= Anti-Coolie Act =

Anti-immigrant law on Chinese labor in the US

On February 19, 1862, the 37th United States Congress passed An Act to Prohibit the "Coolie Trade" by American Citizens in American Vessels. A similar act, which would be called the Anti-Coolie Act of 1862 in short, was passed by the California State Legislature in an attempt to appease rising anger among white laborers about salary competition created by the influx of Chinese immigrants at the height of the California Gold Rush. The act sought to protect white laborers by imposing a monthly tax on Chinese immigrants seeking to do business in the state of California.

== Initial frustration with Chinese labor ==

Prior to the California gold rush of the 1850s, the Chinese population in the west, described at the time with the derogatory word "coolie", was minimal and tolerated by many Americans who migrated to the west to explore the new frontier. However, the California gold rush not only led to a steep increase in the white American population but also in the Chinese through immigration to the West. In 1852, California experienced an influx of 20,026 Chinese immigrants as compared to 2,716 just the year before. The large of influx of immigrants were met with race riots as white miners became frustrated with the increased competition for business.

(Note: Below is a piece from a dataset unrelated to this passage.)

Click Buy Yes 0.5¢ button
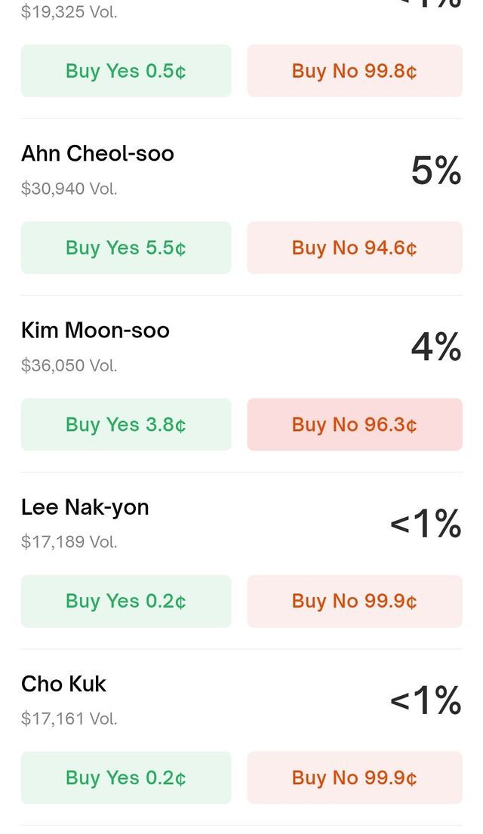The width and height of the screenshot is (483, 834). (x=126, y=71)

The intense emotions felt by a dense workforce, however, had more room to heat up, as they were exacerbated when America went through a recession between 1853 and 1854. The 1853 recession, characterized by low growth in the United States economy , featured American businesses contracting by 18.4% as interest rates rose and railroad investments decreased. The decrease in railroad investments drastically slowed down investments in the Wild West of California. What's more, commodity prices, including gold, dropped during that period. Thus, coupling the decrease in railroad investments with falling gold prices, the very source of the West's boom was strongly hurt and this served to worsen conditions in the west. The atmosphere would then become increasingly hostile, as segregation tools in the region were created, beginning with the creation of "coolie clubs".

==Coolie clubs==
In the wake of the 1853 recession, many Californians who owned the rights to the land on which the gold was mined were looking for cheap labor to maximize profits. Chinese immigrants came to America for a variety of reasons, including longstanding trans-Pacific economic connections, a culture of migrant work in the Pearl River delta region, and the presence of reasonably fast trade routes to the United States, and the allure of gold. Many Chinese immigrants made the voyage on credit, and upon arrival in California had no choice but to accept lower wages to repay their creditors. As a result of their lower demand for wages, and their tendency to form self-supporting communities without much support from their employers, Chinese immigrants became the preferred option of labor for many landowners. Domestic miners responded with the creation of "anticoolie" clubs that sought to create clear divisions between white workers and Chinese workers. The clubs almost served like white unions that represented the interests of the white miners in the west, and they expanded in prominence as manufacturing jobs moved to the west and Chinese workers continued to play the role of cheap labor. In 1857, just a few years prior to the passage of the Anti-Coolie Act in California, Chinese workers were accepting wages between one and two dollars less than their white counterparts.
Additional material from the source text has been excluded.